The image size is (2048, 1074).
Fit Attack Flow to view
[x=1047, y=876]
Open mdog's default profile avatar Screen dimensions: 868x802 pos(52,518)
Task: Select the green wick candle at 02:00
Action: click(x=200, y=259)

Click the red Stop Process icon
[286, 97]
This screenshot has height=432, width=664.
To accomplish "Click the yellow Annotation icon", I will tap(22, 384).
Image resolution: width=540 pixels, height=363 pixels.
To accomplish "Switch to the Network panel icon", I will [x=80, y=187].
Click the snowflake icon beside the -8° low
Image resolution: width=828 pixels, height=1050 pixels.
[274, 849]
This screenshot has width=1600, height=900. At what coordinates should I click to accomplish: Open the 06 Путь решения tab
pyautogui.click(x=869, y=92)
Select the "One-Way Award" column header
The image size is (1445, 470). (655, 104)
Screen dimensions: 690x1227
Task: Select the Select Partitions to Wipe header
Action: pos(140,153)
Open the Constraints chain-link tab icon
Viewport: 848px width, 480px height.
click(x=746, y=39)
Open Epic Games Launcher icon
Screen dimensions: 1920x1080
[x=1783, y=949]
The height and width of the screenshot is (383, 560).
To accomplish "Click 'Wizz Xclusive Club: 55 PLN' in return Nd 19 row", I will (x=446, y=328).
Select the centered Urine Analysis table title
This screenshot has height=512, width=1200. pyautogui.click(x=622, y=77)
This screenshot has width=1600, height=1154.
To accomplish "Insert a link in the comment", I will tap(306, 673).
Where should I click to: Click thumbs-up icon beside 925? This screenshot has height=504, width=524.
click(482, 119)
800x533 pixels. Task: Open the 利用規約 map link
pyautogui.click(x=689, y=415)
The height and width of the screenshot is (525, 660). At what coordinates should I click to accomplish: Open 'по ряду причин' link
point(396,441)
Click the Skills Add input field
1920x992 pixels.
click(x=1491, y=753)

------------

What the task asks |
The response should consist of all the entries, set down exactly.

Response to the exercise |
The image size is (2048, 1074).
Fit Attack Flow to view
[x=1047, y=876]
Open mdog's default profile avatar Screen dimensions: 868x802 pos(52,518)
Task: Select the green wick candle at 02:00
Action: click(x=200, y=259)

Click the red Stop Process icon
[286, 97]
This screenshot has height=432, width=664.
To accomplish "Click the yellow Annotation icon", I will tap(22, 384).
Image resolution: width=540 pixels, height=363 pixels.
To accomplish "Switch to the Network panel icon", I will [x=80, y=187].
Click the snowflake icon beside the -8° low
Image resolution: width=828 pixels, height=1050 pixels.
[274, 849]
This screenshot has width=1600, height=900. At what coordinates should I click to accomplish: Open the 06 Путь решения tab
pyautogui.click(x=869, y=92)
Select the "One-Way Award" column header
The image size is (1445, 470). (655, 104)
Screen dimensions: 690x1227
Task: Select the Select Partitions to Wipe header
Action: pos(140,153)
Open the Constraints chain-link tab icon
Viewport: 848px width, 480px height.
click(x=746, y=39)
Open Epic Games Launcher icon
Screen dimensions: 1920x1080
[x=1783, y=949]
The height and width of the screenshot is (383, 560).
To accomplish "Click 'Wizz Xclusive Club: 55 PLN' in return Nd 19 row", I will (x=446, y=328).
Select the centered Urine Analysis table title
This screenshot has height=512, width=1200. pyautogui.click(x=622, y=77)
This screenshot has width=1600, height=1154.
To accomplish "Insert a link in the comment", I will tap(306, 673).
Where should I click to: Click thumbs-up icon beside 925? This screenshot has height=504, width=524.
click(482, 119)
800x533 pixels. Task: Open the 利用規約 map link
pyautogui.click(x=689, y=415)
The height and width of the screenshot is (525, 660). At what coordinates should I click to accomplish: Open 'по ряду причин' link
point(396,441)
Click the Skills Add input field
1920x992 pixels.
click(x=1491, y=753)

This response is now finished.